Writing Policy Recommendations for Academic Journals: A Guide for the Perplexed

Daniel Byman, Georgetown University and the Center for Strategic & International Studies

Academic research can inform decision-makers on what actions to take or to avoid to make the world safer, more peaceful, and more equitable. There are many good works on bridging the gap between policymakers and academics but few on how scholars writing in academic journals can influence the policy process. In contrast to most policy-focused research, academic journals have long shelf lives and provide space for scholars to present heavily researched empirical evidence, theories, and analyses. Long, well-researched articles can, over time, shape the broader narrative for how to think about complex issues. Scholars also tend to be more objective and less partisan than policymakers. Despite the potential importance of academic work to the policy debate, many scholars receive little training on why and how to make policy recommendations. To remedy this problem, steps are offered to guide scholars as they begin developing policy recommendations for their articles. These include recognizing the dilemmas that policymakers themselves face, considering the audience before starting to write, identifying and using policy option menus, among others. When crafting recommendations, scholars should consider the long-term implications of their research on current policy as well as recommendations that might lead to more effective approaches. At the same time, scholars should consider the costs and limits of their recommendations.

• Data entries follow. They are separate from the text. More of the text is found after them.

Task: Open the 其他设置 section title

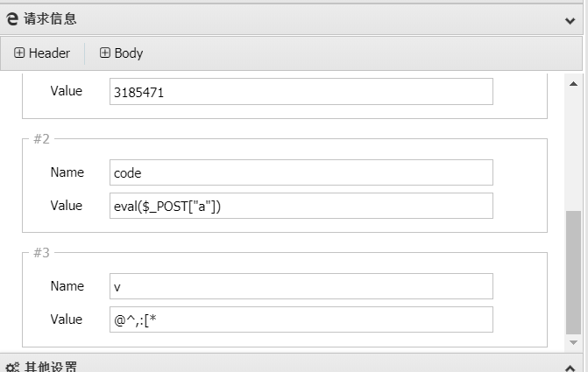Action: [x=50, y=367]
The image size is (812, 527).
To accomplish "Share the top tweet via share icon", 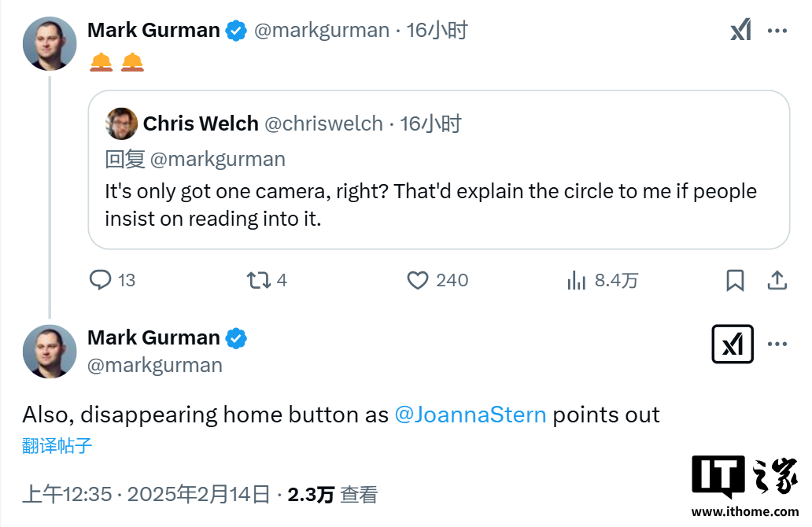I will click(x=777, y=280).
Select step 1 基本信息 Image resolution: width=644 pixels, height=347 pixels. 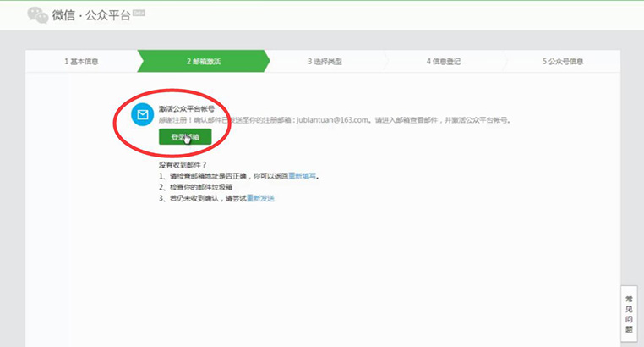[81, 62]
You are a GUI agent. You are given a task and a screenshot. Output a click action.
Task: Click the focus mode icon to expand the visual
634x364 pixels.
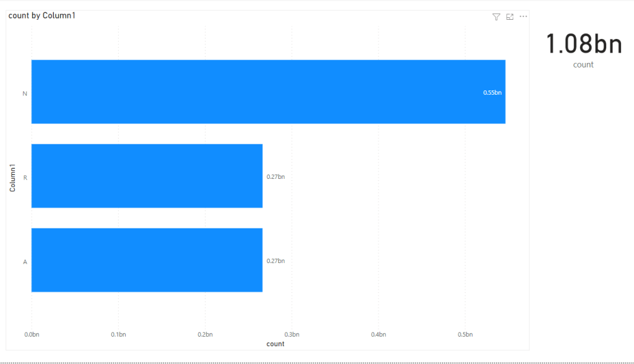pyautogui.click(x=510, y=17)
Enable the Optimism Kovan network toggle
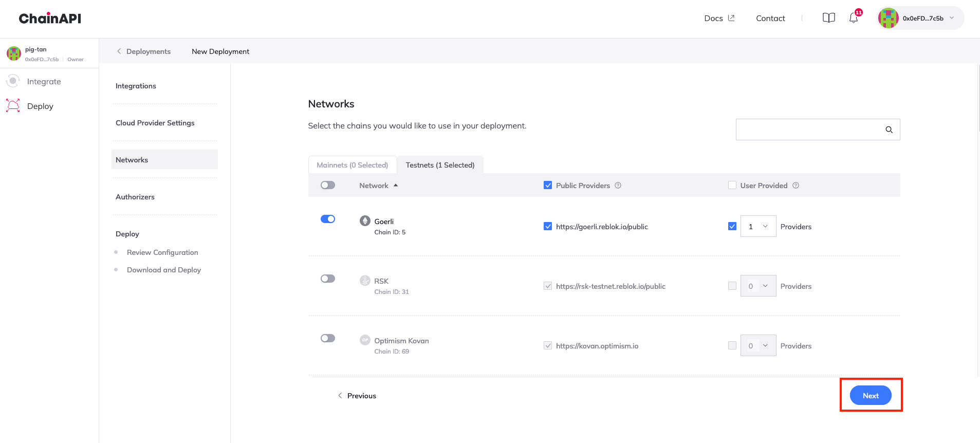 tap(327, 338)
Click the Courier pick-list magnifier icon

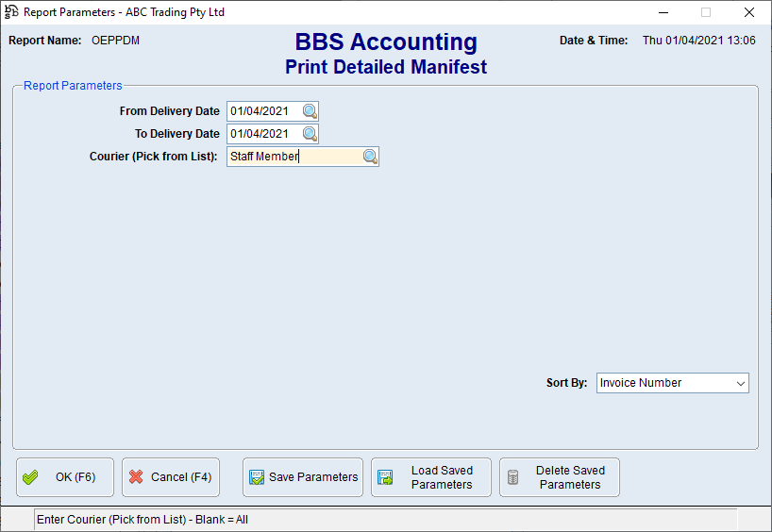(370, 157)

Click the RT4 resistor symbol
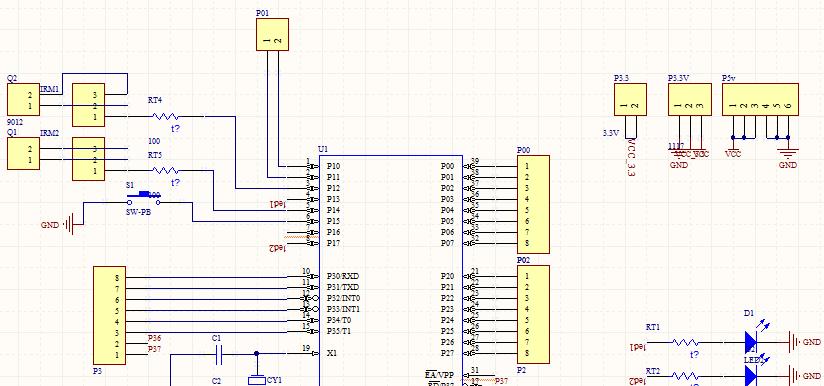pos(166,117)
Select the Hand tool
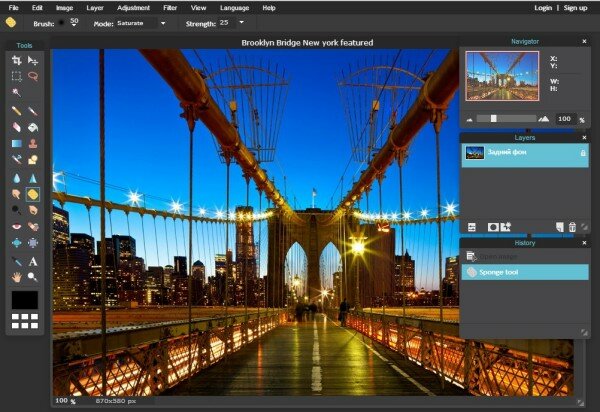The image size is (600, 412). pyautogui.click(x=16, y=278)
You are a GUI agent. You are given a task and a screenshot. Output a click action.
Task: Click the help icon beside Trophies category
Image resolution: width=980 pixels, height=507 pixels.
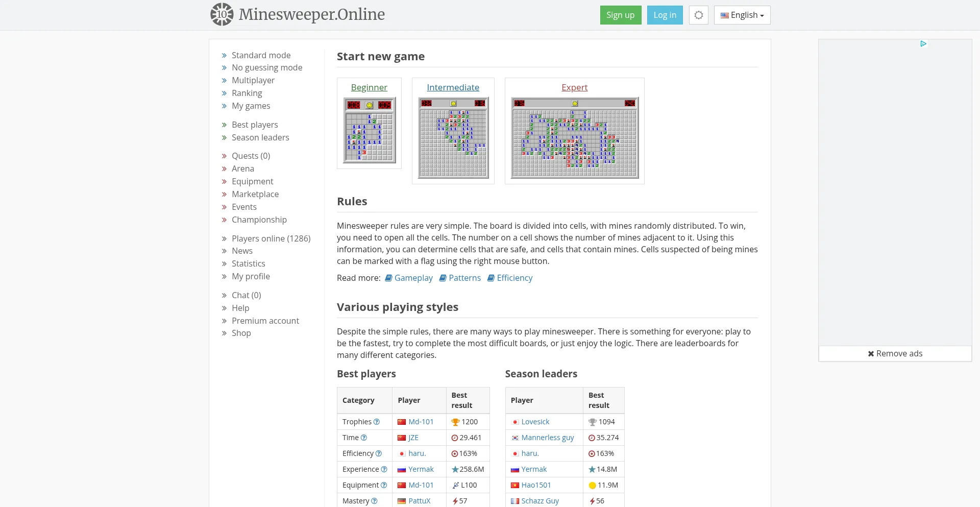click(377, 422)
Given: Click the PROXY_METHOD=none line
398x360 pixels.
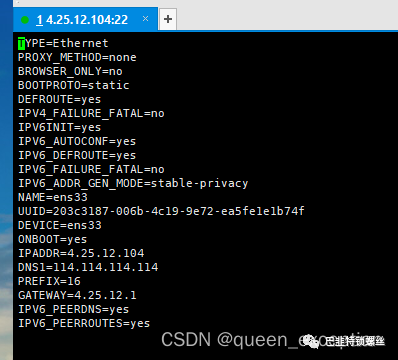Looking at the screenshot, I should (x=77, y=57).
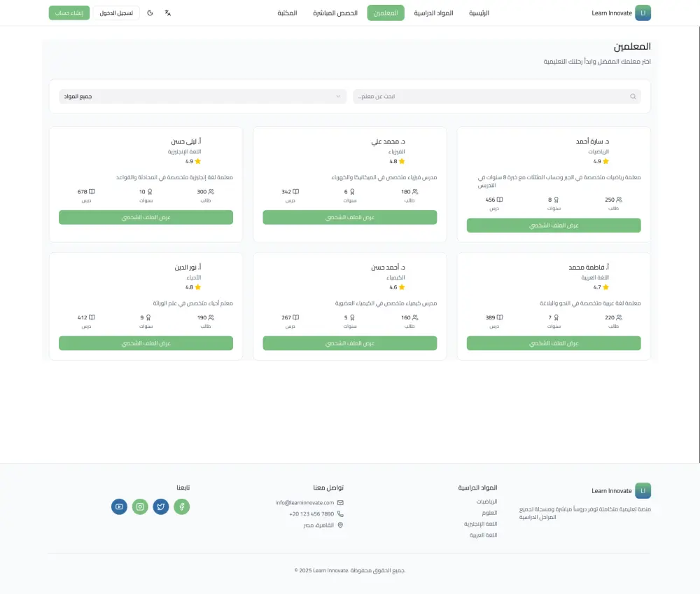Switch to the الحصص المباشرة tab

pyautogui.click(x=336, y=13)
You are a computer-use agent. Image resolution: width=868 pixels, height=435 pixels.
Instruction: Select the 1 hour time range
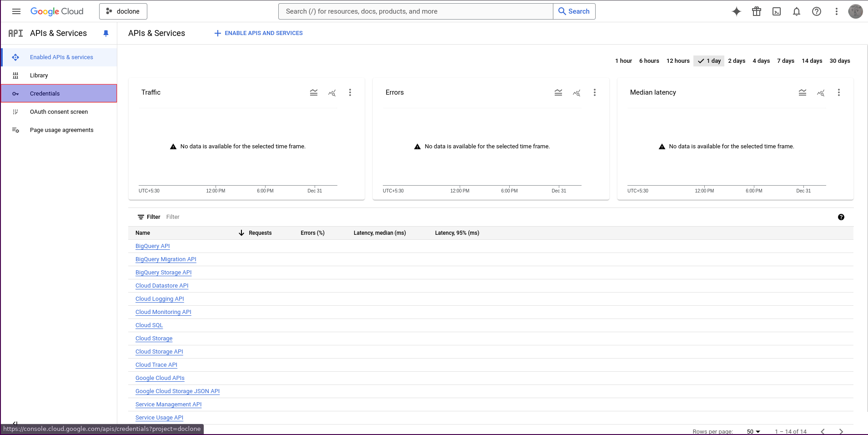[x=623, y=61]
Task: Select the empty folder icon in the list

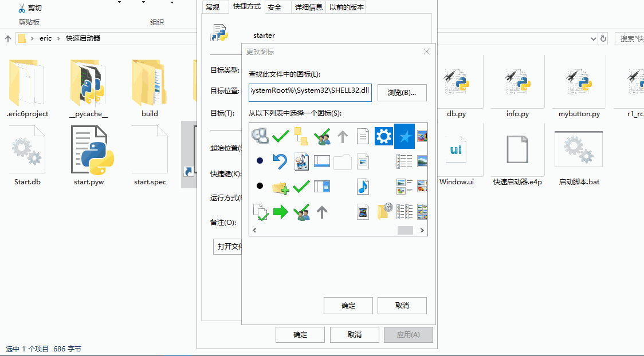Action: click(x=343, y=161)
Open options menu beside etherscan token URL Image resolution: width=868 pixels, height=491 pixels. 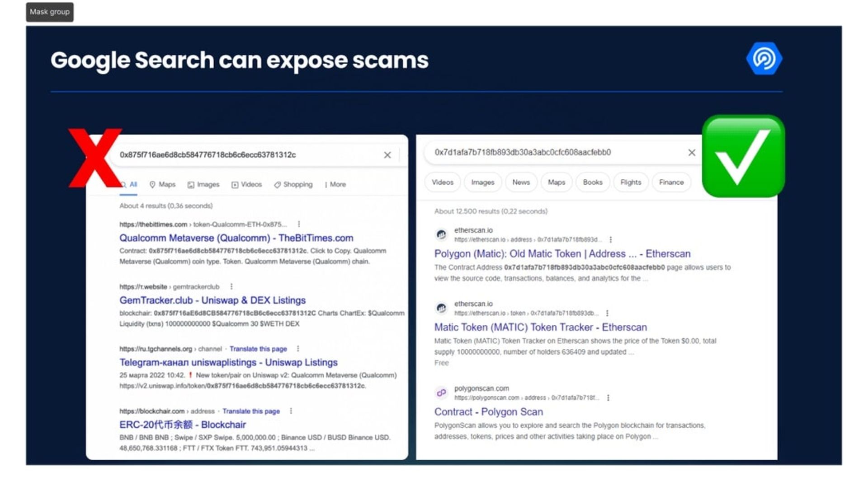click(607, 313)
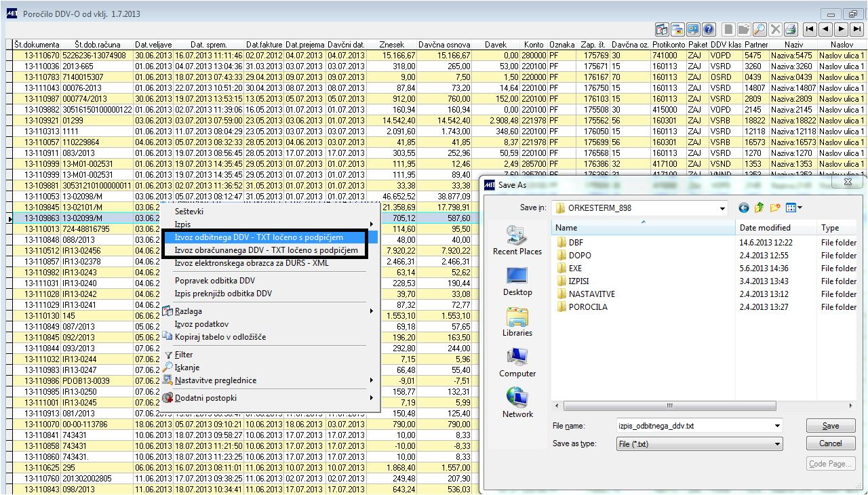The height and width of the screenshot is (495, 868).
Task: Select Izvoz elektronskega obrazca za DURS - XML
Action: 251,263
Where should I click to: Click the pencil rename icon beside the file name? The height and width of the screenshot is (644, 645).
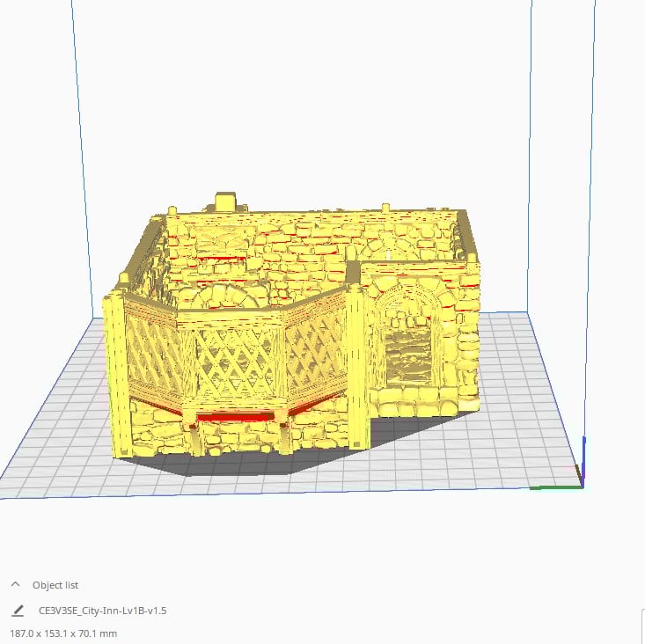point(18,611)
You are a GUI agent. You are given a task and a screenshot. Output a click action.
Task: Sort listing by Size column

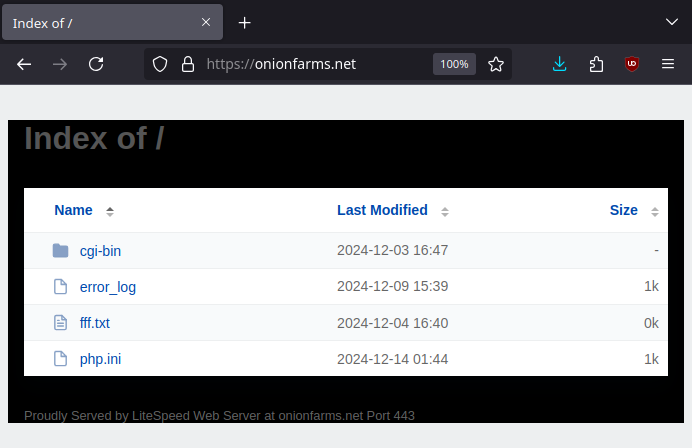(624, 210)
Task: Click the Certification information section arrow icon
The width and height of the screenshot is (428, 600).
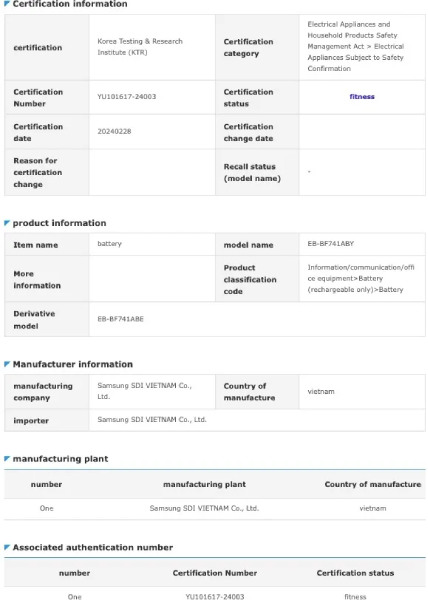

International Security is a peer-reviewed quarterly journal edited at the Harvard Kennedy School's Belfer Center for Science and International Affairs and published by the MIT Press. The journal offers a combination of professional and policy-relevant articles that strives to contribute to the analysis of contemporary, historical, and theoretical questions in security studies. International Security welcomes submissions on all aspects of security affairs and aims to provide timely analyses of contemporary security issues through contributions that reflect diverse points of view and varied professional experiences.